(Stored records)
--
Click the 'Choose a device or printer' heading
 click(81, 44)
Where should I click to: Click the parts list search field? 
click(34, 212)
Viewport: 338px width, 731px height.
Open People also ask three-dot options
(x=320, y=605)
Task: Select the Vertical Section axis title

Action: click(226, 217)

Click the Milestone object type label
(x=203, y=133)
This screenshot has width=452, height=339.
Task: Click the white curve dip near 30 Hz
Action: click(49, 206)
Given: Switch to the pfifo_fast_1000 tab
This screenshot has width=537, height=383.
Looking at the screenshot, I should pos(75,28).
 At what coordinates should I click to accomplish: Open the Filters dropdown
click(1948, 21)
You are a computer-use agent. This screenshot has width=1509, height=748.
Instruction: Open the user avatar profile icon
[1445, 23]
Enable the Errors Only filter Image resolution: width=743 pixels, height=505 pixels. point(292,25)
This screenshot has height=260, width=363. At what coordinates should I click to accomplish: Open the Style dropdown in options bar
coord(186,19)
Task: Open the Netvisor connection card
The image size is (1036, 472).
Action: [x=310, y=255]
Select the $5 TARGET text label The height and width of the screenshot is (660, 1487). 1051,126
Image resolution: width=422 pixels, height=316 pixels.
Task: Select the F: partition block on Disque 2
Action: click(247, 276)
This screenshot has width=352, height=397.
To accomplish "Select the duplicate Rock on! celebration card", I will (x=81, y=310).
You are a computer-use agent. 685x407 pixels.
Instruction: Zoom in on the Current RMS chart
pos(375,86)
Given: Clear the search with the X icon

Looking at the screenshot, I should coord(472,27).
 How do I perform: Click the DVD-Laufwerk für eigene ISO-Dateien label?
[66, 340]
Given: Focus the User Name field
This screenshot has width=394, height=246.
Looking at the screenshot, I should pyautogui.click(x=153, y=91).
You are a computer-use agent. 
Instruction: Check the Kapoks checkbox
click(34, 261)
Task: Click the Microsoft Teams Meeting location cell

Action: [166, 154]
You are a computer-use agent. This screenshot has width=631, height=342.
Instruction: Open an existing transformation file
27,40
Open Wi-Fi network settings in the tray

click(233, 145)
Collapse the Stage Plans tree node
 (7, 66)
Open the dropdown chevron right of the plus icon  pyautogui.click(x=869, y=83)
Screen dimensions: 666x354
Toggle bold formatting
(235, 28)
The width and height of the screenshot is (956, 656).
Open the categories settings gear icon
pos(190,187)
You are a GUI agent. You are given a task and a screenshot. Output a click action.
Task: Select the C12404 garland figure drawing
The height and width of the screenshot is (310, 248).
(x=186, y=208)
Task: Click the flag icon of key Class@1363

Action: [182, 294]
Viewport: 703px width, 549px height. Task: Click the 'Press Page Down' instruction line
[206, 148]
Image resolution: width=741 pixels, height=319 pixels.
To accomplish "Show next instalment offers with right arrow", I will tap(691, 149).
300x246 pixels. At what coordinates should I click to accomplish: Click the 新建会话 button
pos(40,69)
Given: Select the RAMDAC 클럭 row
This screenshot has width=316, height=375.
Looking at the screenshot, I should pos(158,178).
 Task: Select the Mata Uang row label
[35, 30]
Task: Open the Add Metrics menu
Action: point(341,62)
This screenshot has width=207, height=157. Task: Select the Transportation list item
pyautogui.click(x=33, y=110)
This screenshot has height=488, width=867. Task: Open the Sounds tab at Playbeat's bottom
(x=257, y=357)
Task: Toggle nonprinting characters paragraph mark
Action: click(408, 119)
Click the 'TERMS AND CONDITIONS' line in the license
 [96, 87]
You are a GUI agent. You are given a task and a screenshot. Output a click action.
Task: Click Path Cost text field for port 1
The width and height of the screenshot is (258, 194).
--
▶ [WHAT TO PRODUCE]: What is needed is an exact transcription of every record above.

▶ [ANSWER SECTION]:
Click the 'Choose a device or printer' heading
 click(81, 44)
Where should I click to: Click the parts list search field? 
click(34, 212)
Viewport: 338px width, 731px height.
Open People also ask three-dot options
(x=320, y=605)
Task: Select the Vertical Section axis title

Action: click(226, 217)

Click the Milestone object type label
(x=203, y=133)
This screenshot has width=452, height=339.
Task: Click the white curve dip near 30 Hz
Action: click(49, 206)
Given: Switch to the pfifo_fast_1000 tab
This screenshot has width=537, height=383.
Looking at the screenshot, I should pos(75,28).
 At what coordinates should I click to accomplish: Open the Filters dropdown
click(1948, 21)
You are a computer-use agent. This screenshot has width=1509, height=748.
Instruction: Open the user avatar profile icon
[1445, 23]
Enable the Errors Only filter Image resolution: width=743 pixels, height=505 pixels. point(292,25)
This screenshot has height=260, width=363. At what coordinates should I click to accomplish: Open the Style dropdown in options bar
coord(186,19)
Task: Open the Netvisor connection card
The image size is (1036, 472).
Action: [x=310, y=255]
Select the $5 TARGET text label The height and width of the screenshot is (660, 1487). 1051,126
Image resolution: width=422 pixels, height=316 pixels.
Task: Select the F: partition block on Disque 2
Action: click(247, 276)
This screenshot has width=352, height=397.
To accomplish "Select the duplicate Rock on! celebration card", I will (x=81, y=310).
You are a computer-use agent. 685x407 pixels.
Instruction: Zoom in on the Current RMS chart
pos(375,86)
Given: Clear the search with the X icon

Looking at the screenshot, I should coord(472,27).
 How do I perform: Click the DVD-Laufwerk für eigene ISO-Dateien label?
[66, 340]
Given: Focus the User Name field
This screenshot has width=394, height=246.
Looking at the screenshot, I should pyautogui.click(x=153, y=91).
You are a computer-use agent. 
Instruction: Check the Kapoks checkbox
click(34, 261)
Task: Click the Microsoft Teams Meeting location cell

Action: [166, 154]
You are a computer-use agent. This screenshot has width=631, height=342.
Instruction: Open an existing transformation file
27,40
Open Wi-Fi network settings in the tray

click(233, 145)
Collapse the Stage Plans tree node
 (7, 66)
Open the dropdown chevron right of the plus icon  pyautogui.click(x=869, y=83)
Screen dimensions: 666x354
Toggle bold formatting
(235, 28)
The width and height of the screenshot is (956, 656).
Open the categories settings gear icon
pos(190,187)
You are a GUI agent. You are given a task and a screenshot. Output a click action.
Task: Select the C12404 garland figure drawing
The height and width of the screenshot is (310, 248).
(x=186, y=208)
Task: Click the flag icon of key Class@1363

Action: [182, 294]
Viewport: 703px width, 549px height. Task: Click the 'Press Page Down' instruction line
[206, 148]
Image resolution: width=741 pixels, height=319 pixels.
To accomplish "Show next instalment offers with right arrow", I will tap(691, 149).
300x246 pixels. At what coordinates should I click to accomplish: Click the 新建会话 button
pos(40,69)
Given: Select the RAMDAC 클럭 row
This screenshot has width=316, height=375.
Looking at the screenshot, I should pos(158,178).
 Task: Select the Mata Uang row label
[35, 30]
Task: Open the Add Metrics menu
Action: point(341,62)
This screenshot has width=207, height=157. Task: Select the Transportation list item
pyautogui.click(x=33, y=110)
This screenshot has height=488, width=867. Task: Open the Sounds tab at Playbeat's bottom
(x=257, y=357)
Task: Toggle nonprinting characters paragraph mark
Action: click(408, 119)
Click the 'TERMS AND CONDITIONS' line in the license
 [96, 87]
You are a GUI agent. You are given a task and a screenshot. Output a click action.
Task: Click Path Cost text field for port 1
The width and height of the screenshot is (258, 194).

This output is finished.